Roma - O Papa João Paulo II, que deverá anunciar em breve a beatificação da madre Teresa de Calcutá, é o maior ''fabricante'' de santos e beatos da história da Igreja Católica.
Em 24 anos de pontificado, João Paulo II realizou 1.288 beatificações, mais do que proclamaram em quatro séculos todos seus antecessores juntos, e canonizou 464 dos 758 santos que a Igreja Católica possuiu desde o século XVI.
João Paulo II supera sozinho o número de beatificações realizadas por seus 33 antecessores desde 1594, ano de fundação da Congregação para as causas dos santos, que nos meios vaticanos é chamada ''Fábrica de santos''.
Antes de 1594, os beatos e os santos eram proclamados ''vox populi'' (por aclamação popular) ou porque a eles se rendia culto ''immemorabili'' (desde tempos imemoráveis).
Como resultado disso, foram santificados personagens inexistentes, inclusive na opinião da Igreja Católica, a tal ponto que sob o pontificado de Paulo VI se procedeu uma verdadeira limpeza do santoral.
Entre muitos outros, os encarregados da operação ''claridade-santidade'' apagaram do calendário Santa Filomena, que nunca existiu, e São Jorge, o santo do dragão, cuja existência é duvidosa e que só se salvou por ser o protetor da Grã-Bretanha. No entanto, desceu de categoria e ficou presente apenas no santoral local.

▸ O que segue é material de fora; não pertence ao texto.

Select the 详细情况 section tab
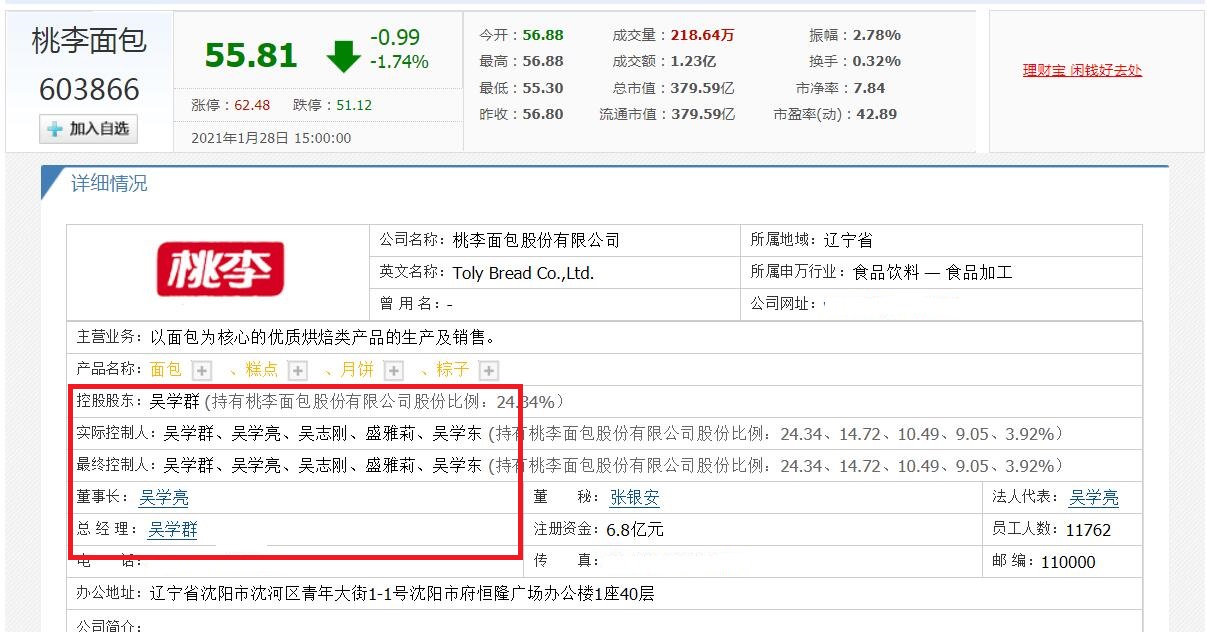Image resolution: width=1207 pixels, height=632 pixels. click(x=109, y=184)
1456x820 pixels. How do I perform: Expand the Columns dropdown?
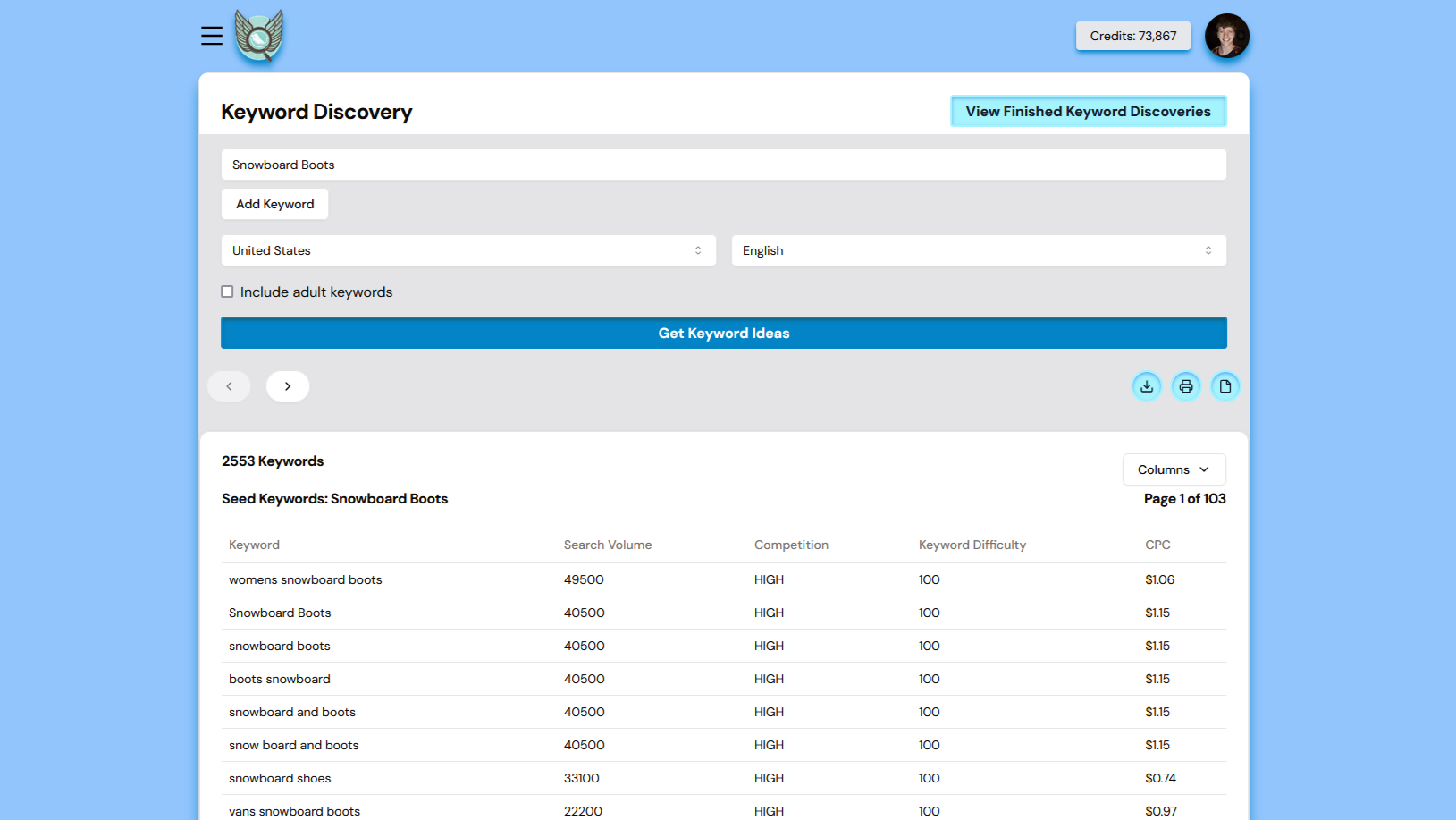click(1174, 469)
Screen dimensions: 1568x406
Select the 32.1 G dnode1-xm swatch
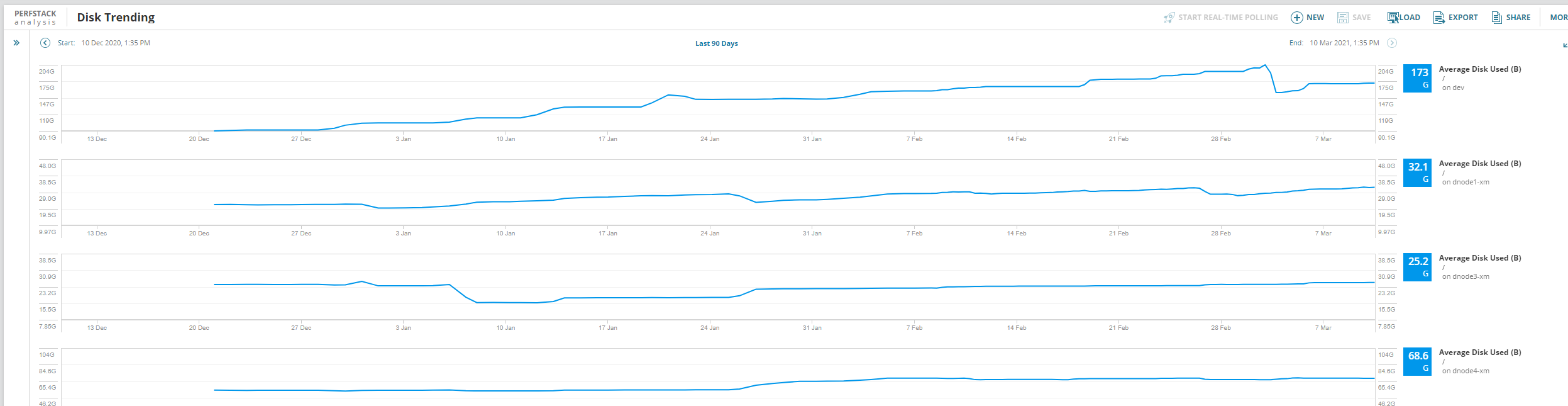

Atualmente, na ''fábrica de santos'' estão abertos quase 2.000 processos de beatificação e canonização.
A reforma do Código de Direito Canônico, adotada em 1983, facilitou o processo que conduz à santidade. O caminho a ser percorrido agora tem três etapas: confirmação das ''virtudes heróicas'' do candidato, beatificação e depois canonização. Se necessita da ''certificação de um milagre'' para a beatificação e de outro para a canonização, exceto no caso dos mártires.
Geralmente é o bispo da diocese a qual pertence o ''candidato'' que inicia o processo de beatificação, mas isso não deve ser feito antes do aniversário de cinco anos da morte. Uma vez feito o pedido, começa a investigação e são reunidos depoimentos.
Ao aceitar uma exceção à regra dos cinco anos, João Paulo II autorizou recentemente a abertura do processo de beatificação de Madre Teresa de Calcutá, falecida em setembro de 1997.
Outro processo rápido foi o do Padre Pio da Pietrelcina, o religioso italiano dos estigmas, venerado como um santo em seu país, que foi canonizado em junho deste ano.
Uma vez iniciada a causa, a investigação tem que encontrar provas de que o candidato praticava a fé de maneira ''heróica''.
Para certificar a validade dos ''milagres'', a Congregação para as causas dos santos conta com uma equipe de 70 médicos e especialistas, que devem corroborar que, por exemplo, uma cura foi ''instantânea, total e inexplicável''.